The murmur of pulmonary insufficiency due to pulmonary hypertension is a high-pitched, decrescendo early diastolic murmur that begins with P2 and ends before S1 and radiates to the mid-right sternal manubrium (Graham Steell’s murmur); it is best heard with the diaphragm of the stethoscope at the level of the left upper sternal border, while the patient holds his breath at the end of exhalation and is in a sitting position.

The murmur of pulmonary regurgitation in the absence of pulmonary hypertension is shorter, low-pitched (with a rough timbre), and begins after P2.

Both murmurs resemble the murmur of aortic regurgitation but can be distinguished into inspiration (which makes the IP murmur more intense) and following Valsalva release.

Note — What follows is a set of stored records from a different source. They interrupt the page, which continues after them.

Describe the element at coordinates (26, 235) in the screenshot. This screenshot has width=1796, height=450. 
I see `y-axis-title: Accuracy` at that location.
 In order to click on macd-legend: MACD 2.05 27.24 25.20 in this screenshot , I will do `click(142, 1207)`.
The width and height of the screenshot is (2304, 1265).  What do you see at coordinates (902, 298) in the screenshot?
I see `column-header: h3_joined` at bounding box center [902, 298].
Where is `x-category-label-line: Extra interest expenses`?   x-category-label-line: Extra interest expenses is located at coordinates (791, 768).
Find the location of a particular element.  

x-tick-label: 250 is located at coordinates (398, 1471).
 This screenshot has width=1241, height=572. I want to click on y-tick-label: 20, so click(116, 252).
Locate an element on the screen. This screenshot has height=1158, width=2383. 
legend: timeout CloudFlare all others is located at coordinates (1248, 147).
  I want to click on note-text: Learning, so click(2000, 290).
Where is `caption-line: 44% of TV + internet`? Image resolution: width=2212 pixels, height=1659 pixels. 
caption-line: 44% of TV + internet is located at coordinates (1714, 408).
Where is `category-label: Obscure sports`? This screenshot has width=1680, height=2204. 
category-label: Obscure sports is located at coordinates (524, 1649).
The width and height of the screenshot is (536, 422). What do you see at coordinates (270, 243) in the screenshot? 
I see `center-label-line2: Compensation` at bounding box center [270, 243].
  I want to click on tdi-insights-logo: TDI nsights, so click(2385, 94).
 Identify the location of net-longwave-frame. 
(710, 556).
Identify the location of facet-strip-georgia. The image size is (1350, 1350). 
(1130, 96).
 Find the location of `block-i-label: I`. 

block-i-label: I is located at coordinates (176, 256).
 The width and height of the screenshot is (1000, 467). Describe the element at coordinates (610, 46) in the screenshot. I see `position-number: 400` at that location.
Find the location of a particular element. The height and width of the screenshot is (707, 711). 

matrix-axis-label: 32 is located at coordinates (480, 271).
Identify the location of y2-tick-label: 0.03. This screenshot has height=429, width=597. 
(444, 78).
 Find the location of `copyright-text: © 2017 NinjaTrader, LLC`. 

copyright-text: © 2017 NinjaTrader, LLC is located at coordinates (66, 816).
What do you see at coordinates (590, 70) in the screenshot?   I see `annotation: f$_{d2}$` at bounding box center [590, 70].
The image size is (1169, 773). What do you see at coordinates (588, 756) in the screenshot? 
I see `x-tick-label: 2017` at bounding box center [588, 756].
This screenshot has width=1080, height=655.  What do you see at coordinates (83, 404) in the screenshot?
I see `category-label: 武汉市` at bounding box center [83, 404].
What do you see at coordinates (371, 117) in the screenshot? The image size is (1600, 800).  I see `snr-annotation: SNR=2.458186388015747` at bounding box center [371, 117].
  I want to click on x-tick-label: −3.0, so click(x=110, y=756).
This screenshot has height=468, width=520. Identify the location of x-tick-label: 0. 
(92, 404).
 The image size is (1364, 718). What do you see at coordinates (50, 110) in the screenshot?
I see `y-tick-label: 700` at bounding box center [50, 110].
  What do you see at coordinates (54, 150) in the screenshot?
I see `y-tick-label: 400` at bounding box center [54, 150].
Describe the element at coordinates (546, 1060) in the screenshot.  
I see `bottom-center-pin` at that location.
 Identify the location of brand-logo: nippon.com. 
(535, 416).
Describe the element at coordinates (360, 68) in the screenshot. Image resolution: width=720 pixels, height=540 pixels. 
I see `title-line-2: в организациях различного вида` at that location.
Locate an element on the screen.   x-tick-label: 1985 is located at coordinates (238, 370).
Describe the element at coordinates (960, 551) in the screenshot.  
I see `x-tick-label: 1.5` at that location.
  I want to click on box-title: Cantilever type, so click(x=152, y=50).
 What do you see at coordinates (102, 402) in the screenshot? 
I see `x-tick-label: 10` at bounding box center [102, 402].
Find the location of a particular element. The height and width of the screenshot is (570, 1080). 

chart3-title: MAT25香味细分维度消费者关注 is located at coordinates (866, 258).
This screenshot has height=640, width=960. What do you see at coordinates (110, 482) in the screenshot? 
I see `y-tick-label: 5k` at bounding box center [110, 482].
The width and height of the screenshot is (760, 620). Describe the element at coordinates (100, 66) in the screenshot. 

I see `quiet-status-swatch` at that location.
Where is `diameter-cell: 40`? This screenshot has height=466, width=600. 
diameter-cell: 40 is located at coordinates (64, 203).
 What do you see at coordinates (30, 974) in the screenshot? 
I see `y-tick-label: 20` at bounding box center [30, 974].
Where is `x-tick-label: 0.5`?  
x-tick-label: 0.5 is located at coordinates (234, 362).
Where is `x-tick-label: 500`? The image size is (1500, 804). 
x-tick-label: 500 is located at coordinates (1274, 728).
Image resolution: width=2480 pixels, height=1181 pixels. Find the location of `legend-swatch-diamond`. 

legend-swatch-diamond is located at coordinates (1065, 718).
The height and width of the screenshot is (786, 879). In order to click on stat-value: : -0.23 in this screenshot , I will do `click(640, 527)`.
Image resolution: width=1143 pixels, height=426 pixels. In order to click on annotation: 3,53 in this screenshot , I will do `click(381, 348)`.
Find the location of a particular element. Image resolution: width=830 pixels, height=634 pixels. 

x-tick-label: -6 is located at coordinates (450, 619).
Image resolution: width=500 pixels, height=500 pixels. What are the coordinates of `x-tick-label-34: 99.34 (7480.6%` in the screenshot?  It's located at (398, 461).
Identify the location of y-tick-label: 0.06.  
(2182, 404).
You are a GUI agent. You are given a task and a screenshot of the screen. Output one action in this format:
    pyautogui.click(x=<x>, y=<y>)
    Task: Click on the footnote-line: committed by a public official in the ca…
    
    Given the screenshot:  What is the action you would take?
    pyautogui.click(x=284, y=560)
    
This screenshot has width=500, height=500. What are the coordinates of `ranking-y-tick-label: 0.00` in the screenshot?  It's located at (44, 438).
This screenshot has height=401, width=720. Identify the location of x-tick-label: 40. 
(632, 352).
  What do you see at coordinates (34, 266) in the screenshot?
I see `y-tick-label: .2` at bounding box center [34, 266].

After the release of the Valsalva, the murmur of pulmonary insufficiency immediately becomes more intense (due to the immediate venous return towards the right sections), while the murmur of aortic regurgitation requires 4 or 5 beats.

Also, a soft pulmonary regurgitation murmur can sometimes become even softer during inspiration because this murmur is usually best heard at the 2nd intercostal space, where inspiration moves the stethoscope away from the heart.

In some forms of congenital heart disease, the murmur of pulmonary insufficiency is quite short because the pressure gradient between the pulmonary artery and the right ventricle rapidly resets in diastole.

Diagnosis of pulmonary insufficiency

Lung failure is often diagnosed accidentally during a physical examination of the chest (in which the doctor hears the specific murmur) or a color Doppler ultrasound (in which the reflux of blood is clearly visible and measurable) done for other reasons.

Recall, however, that mild pulmonary insufficiency is a normal echocardiographic finding that usually requires no action.

An electrocardiogram and chest x-ray are usually done.

The ECG may show signs of right ventricular hypertrophy, while the chest radiograph may show right ventricular enlargement and signs of underlying disease of pulmonary hypertension.

Other techniques used in diagnosis include coronary angiography and magnetic resonance imaging.

Treatment

Treatment consists of managing the underlying disease that led to lung failure.

In more severe cases, pulmonary valve replacement is an infrequent but worth evaluating therapeutic option.